START RECORDS SUPPLIED

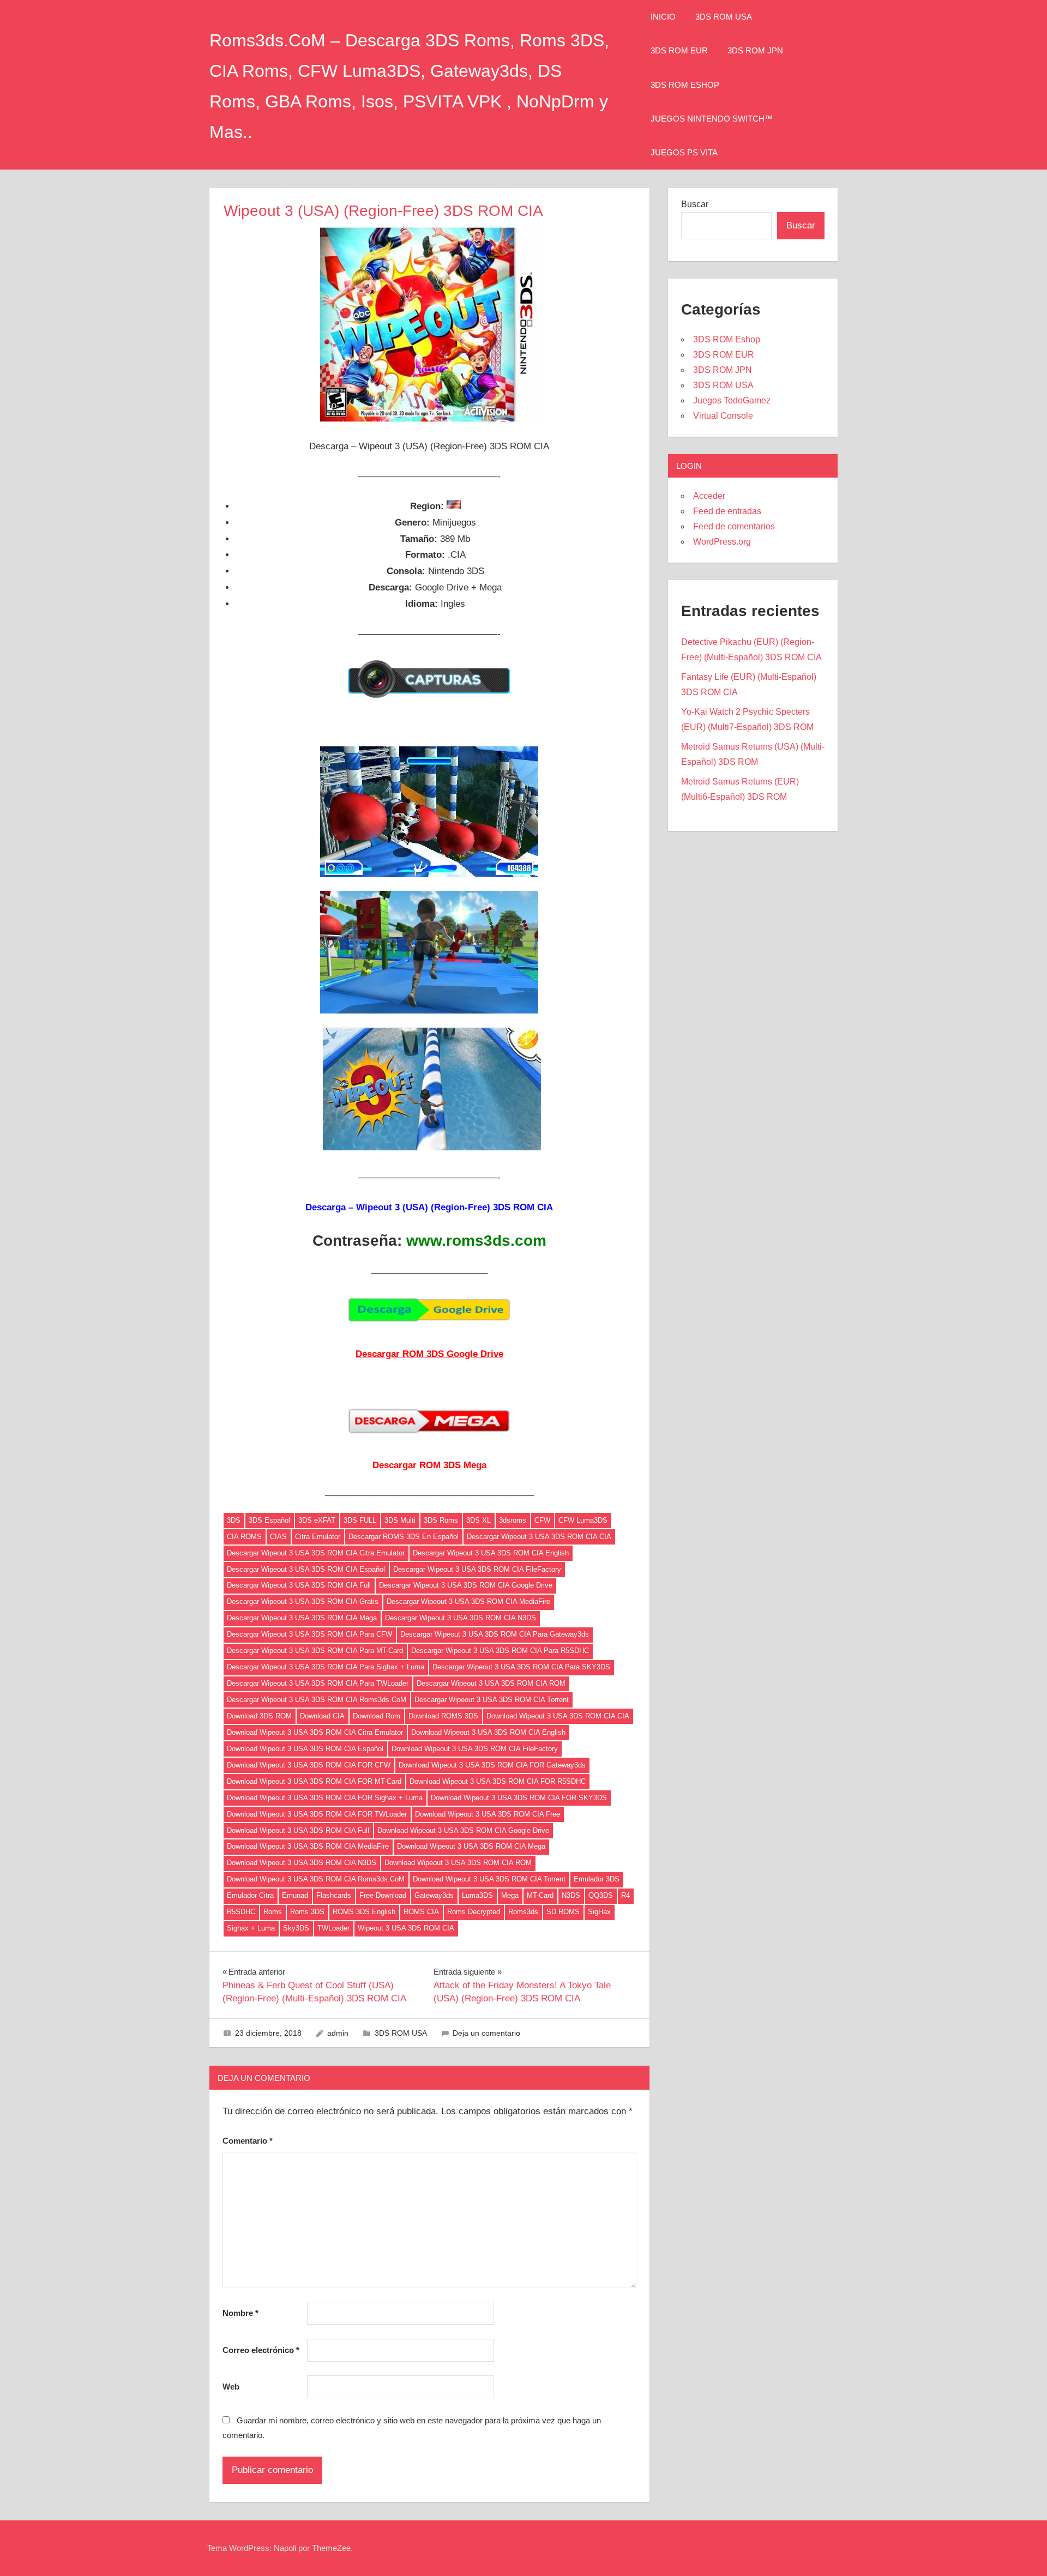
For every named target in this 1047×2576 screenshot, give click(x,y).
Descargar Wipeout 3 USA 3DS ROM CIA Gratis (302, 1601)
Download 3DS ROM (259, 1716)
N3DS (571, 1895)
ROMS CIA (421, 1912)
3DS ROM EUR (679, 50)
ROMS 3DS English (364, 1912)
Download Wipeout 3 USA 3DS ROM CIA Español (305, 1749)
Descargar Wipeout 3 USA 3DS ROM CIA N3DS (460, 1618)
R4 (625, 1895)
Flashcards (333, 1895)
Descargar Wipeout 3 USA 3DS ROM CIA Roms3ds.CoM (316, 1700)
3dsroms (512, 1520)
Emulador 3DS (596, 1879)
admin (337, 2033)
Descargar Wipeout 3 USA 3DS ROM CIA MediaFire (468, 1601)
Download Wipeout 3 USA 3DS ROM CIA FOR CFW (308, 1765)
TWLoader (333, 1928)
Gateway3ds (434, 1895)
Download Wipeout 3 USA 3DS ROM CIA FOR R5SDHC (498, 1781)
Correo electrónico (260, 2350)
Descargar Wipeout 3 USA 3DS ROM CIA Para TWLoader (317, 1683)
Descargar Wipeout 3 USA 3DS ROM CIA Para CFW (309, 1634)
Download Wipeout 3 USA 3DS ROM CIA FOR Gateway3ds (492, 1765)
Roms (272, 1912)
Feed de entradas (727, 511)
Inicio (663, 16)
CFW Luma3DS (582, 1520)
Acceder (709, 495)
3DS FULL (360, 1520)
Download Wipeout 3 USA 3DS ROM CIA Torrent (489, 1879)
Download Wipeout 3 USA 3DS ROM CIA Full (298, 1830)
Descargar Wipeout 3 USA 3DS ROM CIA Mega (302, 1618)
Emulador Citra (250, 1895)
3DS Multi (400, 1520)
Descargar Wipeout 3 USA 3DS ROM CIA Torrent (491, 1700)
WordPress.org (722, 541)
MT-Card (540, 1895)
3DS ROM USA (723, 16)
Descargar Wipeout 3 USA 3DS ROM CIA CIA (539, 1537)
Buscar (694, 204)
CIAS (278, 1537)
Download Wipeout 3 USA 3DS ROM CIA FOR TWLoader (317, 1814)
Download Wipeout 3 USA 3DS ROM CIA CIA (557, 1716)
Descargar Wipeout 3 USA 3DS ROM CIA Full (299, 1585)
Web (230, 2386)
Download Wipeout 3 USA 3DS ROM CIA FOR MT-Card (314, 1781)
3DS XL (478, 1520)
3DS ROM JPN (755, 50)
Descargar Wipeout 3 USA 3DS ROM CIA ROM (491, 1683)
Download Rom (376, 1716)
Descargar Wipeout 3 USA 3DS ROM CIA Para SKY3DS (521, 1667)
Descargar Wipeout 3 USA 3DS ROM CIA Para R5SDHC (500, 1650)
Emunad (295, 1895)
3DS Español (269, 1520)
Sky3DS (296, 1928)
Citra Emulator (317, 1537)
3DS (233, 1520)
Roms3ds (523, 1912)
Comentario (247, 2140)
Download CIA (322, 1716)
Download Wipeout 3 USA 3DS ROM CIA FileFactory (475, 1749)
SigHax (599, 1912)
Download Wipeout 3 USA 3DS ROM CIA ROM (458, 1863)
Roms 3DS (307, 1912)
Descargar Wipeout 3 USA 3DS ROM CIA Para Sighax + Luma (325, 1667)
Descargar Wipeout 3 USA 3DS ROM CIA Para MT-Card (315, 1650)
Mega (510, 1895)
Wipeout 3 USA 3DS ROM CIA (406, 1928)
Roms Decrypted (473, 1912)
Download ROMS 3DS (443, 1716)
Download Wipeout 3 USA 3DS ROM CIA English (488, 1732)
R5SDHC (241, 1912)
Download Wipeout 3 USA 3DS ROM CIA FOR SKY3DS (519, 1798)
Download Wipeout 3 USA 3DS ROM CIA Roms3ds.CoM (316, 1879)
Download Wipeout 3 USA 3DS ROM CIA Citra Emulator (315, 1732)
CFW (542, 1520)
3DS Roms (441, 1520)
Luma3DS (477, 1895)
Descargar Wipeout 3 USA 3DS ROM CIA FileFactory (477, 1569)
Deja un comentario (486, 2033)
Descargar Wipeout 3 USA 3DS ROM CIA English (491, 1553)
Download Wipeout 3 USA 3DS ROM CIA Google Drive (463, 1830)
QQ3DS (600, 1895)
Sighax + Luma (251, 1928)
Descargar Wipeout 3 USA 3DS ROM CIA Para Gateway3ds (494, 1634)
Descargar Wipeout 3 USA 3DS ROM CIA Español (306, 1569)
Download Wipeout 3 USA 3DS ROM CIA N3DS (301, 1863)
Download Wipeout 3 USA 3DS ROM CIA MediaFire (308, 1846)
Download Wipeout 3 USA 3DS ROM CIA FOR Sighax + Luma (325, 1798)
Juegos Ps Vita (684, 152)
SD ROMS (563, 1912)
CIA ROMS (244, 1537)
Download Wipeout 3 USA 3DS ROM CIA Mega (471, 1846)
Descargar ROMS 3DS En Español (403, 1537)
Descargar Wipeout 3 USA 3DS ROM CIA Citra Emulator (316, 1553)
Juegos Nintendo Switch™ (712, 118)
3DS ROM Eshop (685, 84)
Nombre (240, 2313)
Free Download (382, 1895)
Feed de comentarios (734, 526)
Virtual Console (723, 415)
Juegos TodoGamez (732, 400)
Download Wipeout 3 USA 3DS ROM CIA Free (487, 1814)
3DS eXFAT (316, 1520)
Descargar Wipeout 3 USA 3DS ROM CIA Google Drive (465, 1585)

END RECORDS SUPPLIED

Repeat exactly the lines from the one containing "Juegos TodoGamez (732, 400)" through the last line of the records above, both included, and nothing else.

[EXERCISE OUTPUT]:
Juegos TodoGamez (732, 400)
Download Wipeout 3 USA 3DS ROM CIA Free (487, 1814)
3DS eXFAT (316, 1520)
Descargar Wipeout 3 USA 3DS ROM CIA Google Drive (465, 1585)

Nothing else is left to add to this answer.